======== Bloco de texto
O dia transcorria normalmente no colégio Américo Brasiliense, em Santo André, São Paulo, em meados de novembro de 2015, quando a aluna Gabriela Andrade, de 16 anos, encontrou um bilhete perdido no balcão da recepção. Havia nele uma mensagem assinada pela diretora: “Não receber mais inscrições do 6° ano”. Naquele momento, em que chegavam notícias das primeiras escolas ocupadas em protesto contra a reorganização escolar planejada pelo governo paulista, o bilhete teve o efeito de um rastilho de pólvora.

Ativista da União Paulista dos Estudantes Secundaristas (UPES), Gabriela fotografou com seu celular a anotação e saiu pela escola mobilizando os colegas. “Foi aí que decidimos ocupar”, ela conta. Em pouco tempo o Amé-rico Brasiliense se tornou mais um “centro de resistência” estudantil. “Tivemos aulas públicas, oficinas e até um show do Zé Geraldo.”

O exemplo do colégio de Santo André ilustra bem a maneira como se desenrolou a maior derrota política do governador Geraldo Alckmin (que acumula quatro mandatos no currículo) e do próprio PSDB (que comanda São Paulo há mais de 20 anos) no estado. Representantes contrários à reorganização afirmam que a iniciativa não passava de um pretexto para cortar custos.

Mas o argumento do governo não era, segundo os especialistas, necessariamente ruim: promover uma reestruturação da rede para fazer com que as escolas tivessem ciclos separados, de forma que determinadas unidades atendessem do 1° ao 5° anos e outras do 6° ao 9°.

Segundo o governo, a medida traria melhorias na gestão das unidades e, consequentemente, maior qualidade educacional. Em tempos de crise e corte de despesas a iniciativa também traria uma boa economia. “A primeira notícia sobre a reforma foi dada pela imprensa e logo começou um boato sobre quais escolas fechariam. Só depois de um mês após o anúncio é que soltaram uma lista sobre as escolas atingidas”, relata o jornalista Paulo Saldaña, especialista em educação que acompanhou todo o processo de perto para o jornal O Estado de S. Paulo. “O governo subestimou a reação dos estudantes e achou que haveria apenas a oposição de sempre, do sindicato dos professores.
================
======== Dados
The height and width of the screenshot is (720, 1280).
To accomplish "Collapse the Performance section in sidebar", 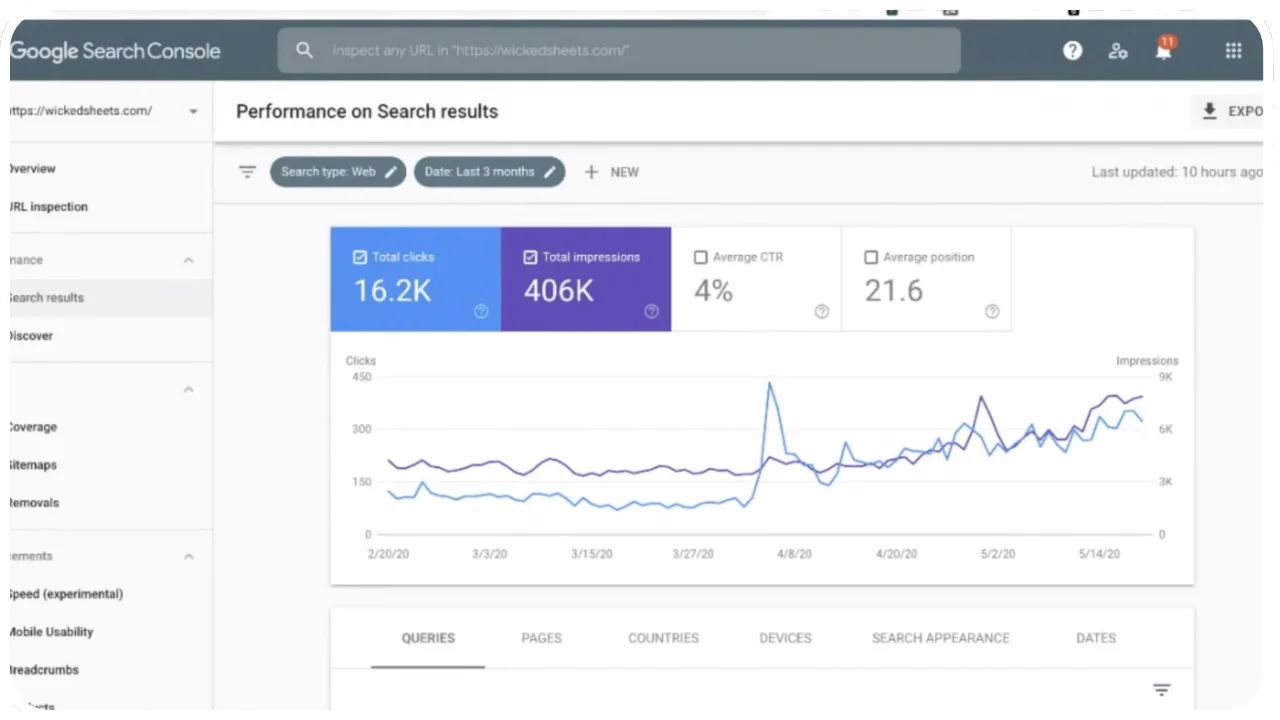I will pyautogui.click(x=188, y=260).
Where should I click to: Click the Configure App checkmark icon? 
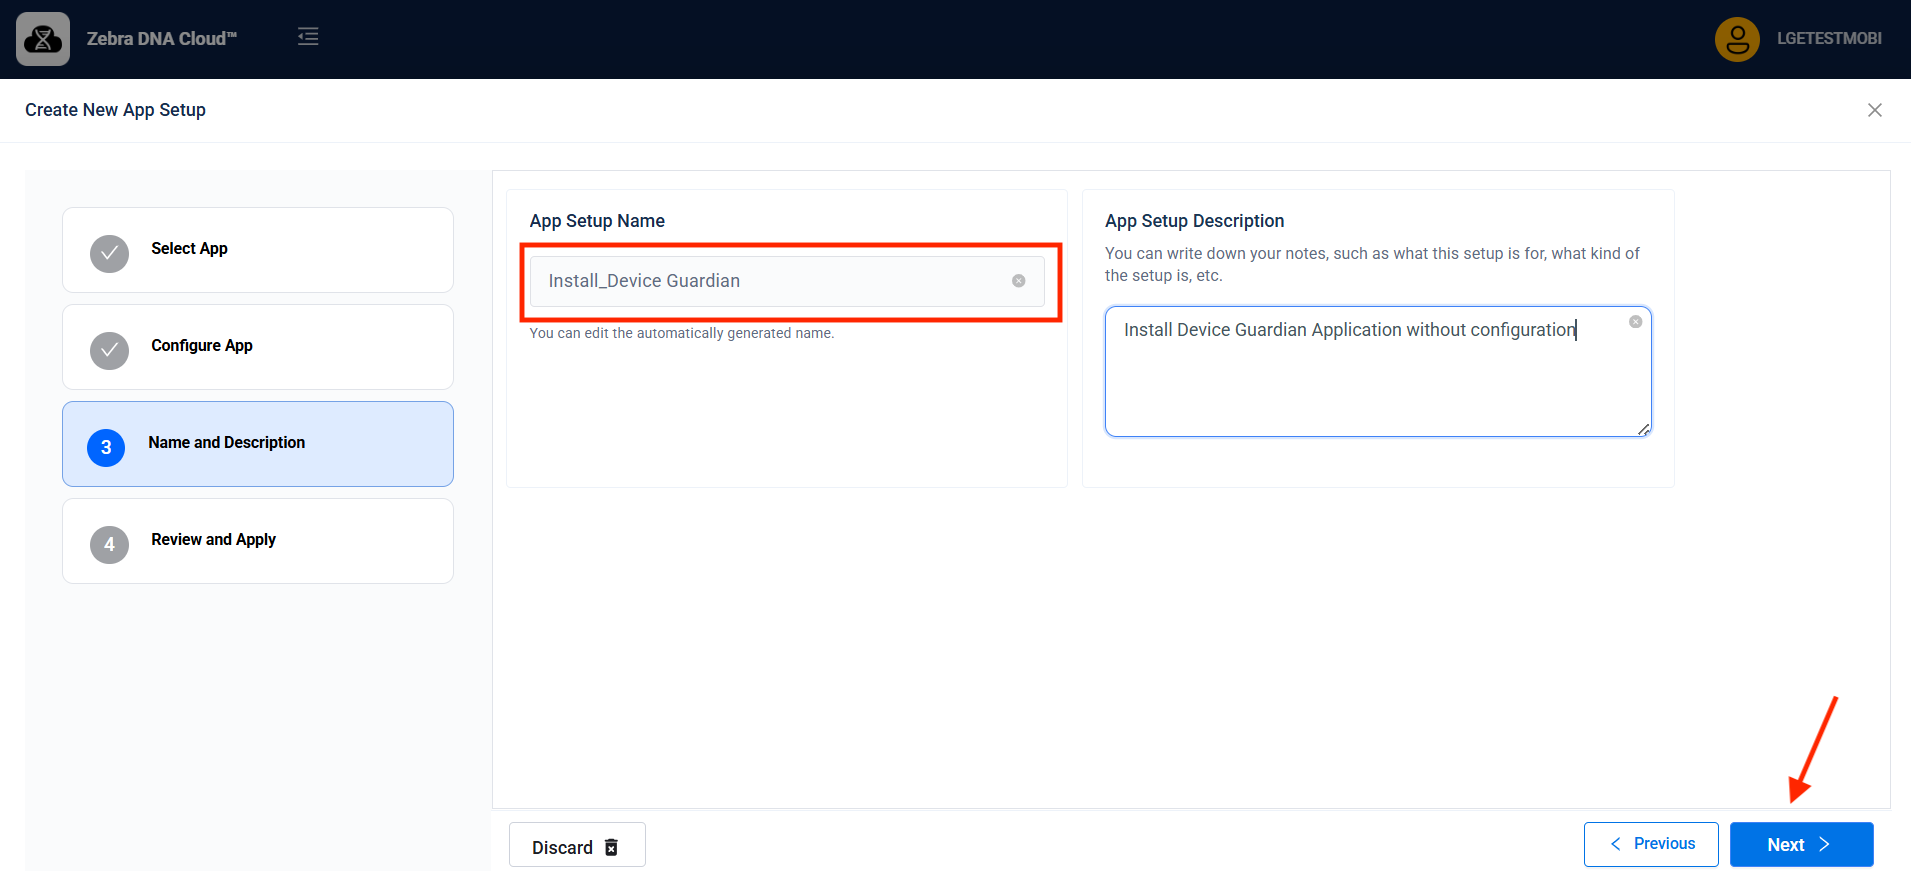pos(109,351)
================
■ Objetivo: Transcreva sem alterações um trecho do texto sobre a ocupação de escolas em São Paulo: comece nas palavras que trazem "Ativista da União" e pare depois de "para cortar custos.". Este material é independente do texto.

■ Resposta completa:
Ativista da União Paulista dos Estudantes Secundaristas (UPES), Gabriela fotografou com seu celular a anotação e saiu pela escola mobilizando os colegas. “Foi aí que decidimos ocupar”, ela conta. Em pouco tempo o Amé-rico Brasiliense se tornou mais um “centro de resistência” estudantil. “Tivemos aulas públicas, oficinas e até um show do Zé Geraldo.”

O exemplo do colégio de Santo André ilustra bem a maneira como se desenrolou a maior derrota política do governador Geraldo Alckmin (que acumula quatro mandatos no currículo) e do próprio PSDB (que comanda São Paulo há mais de 20 anos) no estado. Representantes contrários à reorganização afirmam que a iniciativa não passava de um pretexto para cortar custos.